The approximately 500 Icelandic physicians who backed the bill that was submitted last month to the parliament cited the World Medical Association’s Declaration of Helsinki on ethical principles.
“Potential complications should offset the benefits” of male circumcision, “which are few,” the Icelandic physicians wrote in a joint statement published Wednesday.
Advocates of male circumcision include many physicians who believe it reduces the risk of contracting sexually transmitted diseases and genital infections.
In Belgium, several prominent physicians, including Guy T’Sjoen of Ghent University Hospital, told the De Morgen daily they also support a ban.
“As a physician, I find it very regrettable that we have thousands of unnecessary circumcisions annually of boys who can’t have their say about it,” he said in an interview published Tuesday.
In Denmark, a petition featured on the parliament’s website proposing to ban nonmedical circumcision of boys has received 20,000 signatures out of the 50,000 needed to come up for a parliamentary vote as draft resolution. As per a new law, the petition, which was posted on Feb. 1, will remain active for 180 days.
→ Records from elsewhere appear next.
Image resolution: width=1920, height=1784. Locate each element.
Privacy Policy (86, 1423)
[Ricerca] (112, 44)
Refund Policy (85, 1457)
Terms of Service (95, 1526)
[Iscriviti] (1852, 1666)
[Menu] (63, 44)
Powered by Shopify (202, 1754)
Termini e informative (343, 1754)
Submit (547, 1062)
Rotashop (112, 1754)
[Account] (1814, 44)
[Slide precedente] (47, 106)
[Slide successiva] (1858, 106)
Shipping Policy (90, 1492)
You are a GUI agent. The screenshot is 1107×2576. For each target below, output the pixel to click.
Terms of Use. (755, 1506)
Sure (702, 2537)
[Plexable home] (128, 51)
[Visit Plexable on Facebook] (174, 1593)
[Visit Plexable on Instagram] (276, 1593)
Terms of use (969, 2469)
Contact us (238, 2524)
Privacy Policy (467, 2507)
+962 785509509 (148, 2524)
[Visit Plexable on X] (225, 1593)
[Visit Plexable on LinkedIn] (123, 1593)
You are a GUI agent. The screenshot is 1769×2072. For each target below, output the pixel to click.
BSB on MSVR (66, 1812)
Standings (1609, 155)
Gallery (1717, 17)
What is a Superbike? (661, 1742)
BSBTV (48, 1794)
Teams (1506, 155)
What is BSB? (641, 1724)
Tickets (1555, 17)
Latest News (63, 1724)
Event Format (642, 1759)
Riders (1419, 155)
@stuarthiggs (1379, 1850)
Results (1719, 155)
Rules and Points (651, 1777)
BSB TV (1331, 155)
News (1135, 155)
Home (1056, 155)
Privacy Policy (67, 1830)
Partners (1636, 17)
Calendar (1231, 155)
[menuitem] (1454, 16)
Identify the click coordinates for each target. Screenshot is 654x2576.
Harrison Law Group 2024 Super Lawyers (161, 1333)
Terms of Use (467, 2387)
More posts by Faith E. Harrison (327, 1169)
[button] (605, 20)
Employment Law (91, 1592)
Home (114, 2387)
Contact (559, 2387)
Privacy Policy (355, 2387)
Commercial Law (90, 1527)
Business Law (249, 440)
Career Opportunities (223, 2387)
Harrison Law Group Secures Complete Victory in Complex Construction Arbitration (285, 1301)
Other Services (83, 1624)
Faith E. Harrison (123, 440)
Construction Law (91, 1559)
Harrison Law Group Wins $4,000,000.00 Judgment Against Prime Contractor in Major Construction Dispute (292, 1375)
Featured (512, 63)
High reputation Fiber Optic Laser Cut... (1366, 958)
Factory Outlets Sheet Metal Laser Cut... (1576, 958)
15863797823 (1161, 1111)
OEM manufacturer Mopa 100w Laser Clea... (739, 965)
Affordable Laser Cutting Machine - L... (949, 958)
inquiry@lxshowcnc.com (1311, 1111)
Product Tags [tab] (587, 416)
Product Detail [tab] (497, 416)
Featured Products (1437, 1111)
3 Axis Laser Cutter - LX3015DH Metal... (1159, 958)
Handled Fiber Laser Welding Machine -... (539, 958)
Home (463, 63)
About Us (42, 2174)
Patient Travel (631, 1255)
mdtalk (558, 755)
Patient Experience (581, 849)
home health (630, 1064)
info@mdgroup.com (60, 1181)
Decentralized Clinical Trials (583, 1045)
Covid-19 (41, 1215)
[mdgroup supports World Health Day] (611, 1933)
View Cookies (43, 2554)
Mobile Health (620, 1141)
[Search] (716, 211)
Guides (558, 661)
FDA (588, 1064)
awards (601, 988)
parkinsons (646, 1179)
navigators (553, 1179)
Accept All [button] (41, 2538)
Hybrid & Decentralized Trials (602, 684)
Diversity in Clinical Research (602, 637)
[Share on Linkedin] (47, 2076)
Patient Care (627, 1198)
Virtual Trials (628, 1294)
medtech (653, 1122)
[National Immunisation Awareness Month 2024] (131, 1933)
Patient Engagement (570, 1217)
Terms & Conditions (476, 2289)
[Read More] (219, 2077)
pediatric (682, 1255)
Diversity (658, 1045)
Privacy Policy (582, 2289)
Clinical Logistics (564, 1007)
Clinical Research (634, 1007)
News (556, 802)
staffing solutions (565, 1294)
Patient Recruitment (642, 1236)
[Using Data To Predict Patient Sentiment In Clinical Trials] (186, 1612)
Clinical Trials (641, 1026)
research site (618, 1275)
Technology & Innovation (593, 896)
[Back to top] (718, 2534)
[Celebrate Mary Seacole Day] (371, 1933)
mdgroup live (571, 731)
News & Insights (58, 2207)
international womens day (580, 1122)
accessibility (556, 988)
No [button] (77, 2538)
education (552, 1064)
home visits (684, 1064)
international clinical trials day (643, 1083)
Throughout Scandinavia, the nonmedical circumcision of boys under 18 is the subject of a debate on children’s rights and religious freedoms. The children’s ombudsmen of all Nordic countries — Finland, Iceland, Denmark, Sweden and Norway — released a joint declaration in 2013 proposing a ban, though none of these countries has enacted one.
In the debate, circumcision is under attack from right-wing politicians who view it as a foreign import whose proliferation is often associated mostly with Muslim immigration. And it is also opposed by left-wing liberals and atheists who denounce it as a primitive form of child abuse.
A similar debate is taking place across Western Europe about the ritual slaughter of animals, which is illegal in several European Union member states.